Pacific Dry Goods Co. v. Superior Court
Before: Knight
KNIGHT, J. More than five years after petitioner had filed an appeal in the superior court from a judgment rendered against it by a justice of the peace while exercising the jurisdiction of the small claims court, the superior court, on motion of the plaintiff in the action, dismissed the appeal pursuant to the mandatory provisions of section 981a of the Code of Civil Procedure, which require the superior court, on its own initiative or on motion of any interested party, to dismiss any appeal theretofore or thereafter taken from the justice court when the appealing party has failed to bring said appeal to trial in the superior court within one year after the same is filed therein. And petitioner now seeks by this proceeding in certiorari to have the order of dismissal annulled.
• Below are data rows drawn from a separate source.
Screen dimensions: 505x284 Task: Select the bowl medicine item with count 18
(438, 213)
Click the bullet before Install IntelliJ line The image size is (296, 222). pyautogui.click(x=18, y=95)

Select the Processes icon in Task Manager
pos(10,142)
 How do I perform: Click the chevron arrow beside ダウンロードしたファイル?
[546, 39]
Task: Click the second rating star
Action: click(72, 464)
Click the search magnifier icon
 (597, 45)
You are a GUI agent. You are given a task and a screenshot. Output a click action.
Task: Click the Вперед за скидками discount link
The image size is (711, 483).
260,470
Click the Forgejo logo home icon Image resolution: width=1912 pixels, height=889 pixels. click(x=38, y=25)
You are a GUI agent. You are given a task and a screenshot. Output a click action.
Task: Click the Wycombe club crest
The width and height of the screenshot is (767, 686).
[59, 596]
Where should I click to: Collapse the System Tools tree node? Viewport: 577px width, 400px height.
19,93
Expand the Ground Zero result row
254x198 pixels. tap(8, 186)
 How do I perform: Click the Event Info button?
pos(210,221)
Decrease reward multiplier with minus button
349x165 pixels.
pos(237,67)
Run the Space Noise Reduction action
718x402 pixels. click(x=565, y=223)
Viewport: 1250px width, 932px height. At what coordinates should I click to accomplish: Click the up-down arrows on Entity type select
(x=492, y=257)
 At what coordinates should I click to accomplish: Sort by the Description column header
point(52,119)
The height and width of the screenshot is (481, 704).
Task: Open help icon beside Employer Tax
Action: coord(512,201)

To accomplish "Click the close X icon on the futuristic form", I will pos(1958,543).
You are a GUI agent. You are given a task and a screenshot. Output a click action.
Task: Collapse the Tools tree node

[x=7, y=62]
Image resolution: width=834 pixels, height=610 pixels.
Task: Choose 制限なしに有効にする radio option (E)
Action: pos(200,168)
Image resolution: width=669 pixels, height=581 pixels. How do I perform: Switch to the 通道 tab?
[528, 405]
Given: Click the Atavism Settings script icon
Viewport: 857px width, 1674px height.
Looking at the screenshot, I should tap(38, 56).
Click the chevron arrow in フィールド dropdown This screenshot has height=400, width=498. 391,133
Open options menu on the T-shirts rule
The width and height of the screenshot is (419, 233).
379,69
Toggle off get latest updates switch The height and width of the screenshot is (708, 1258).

Said section 981a was enacted in 1923; and prior thereto it had been held in three early cases, the last of which was Kraker v. Superior Court, 15 Cal. App. 651 [115 Pac. 663], that in justice court appeals taken by a defendant on questions of law and fact it was incumbent on the plaintiff in the action, and not the defendant as the appealing [709]party, to bring the appeal to trial in the superior court. And as ground urged for the annulment of the order of dismissal herein petitioner contends that said section 981a when enacted applied exclusively to appeals from justices’ courts and did not become operative as to appeals from small claims courts until 1933, at which time section 927j was revised, reenacted and renumbered as section 117j of said code; that the revised section contained no retrospective clause, and that therefore, inasmuch as the appeal herein was taken prior to such revision, the judicial doctrine restated in the Kraker case, supra, and not the legislative rule established by said section 981a, should have been held controlling herein in determining the motion for dismissal. We find no merit in the foregoing contention.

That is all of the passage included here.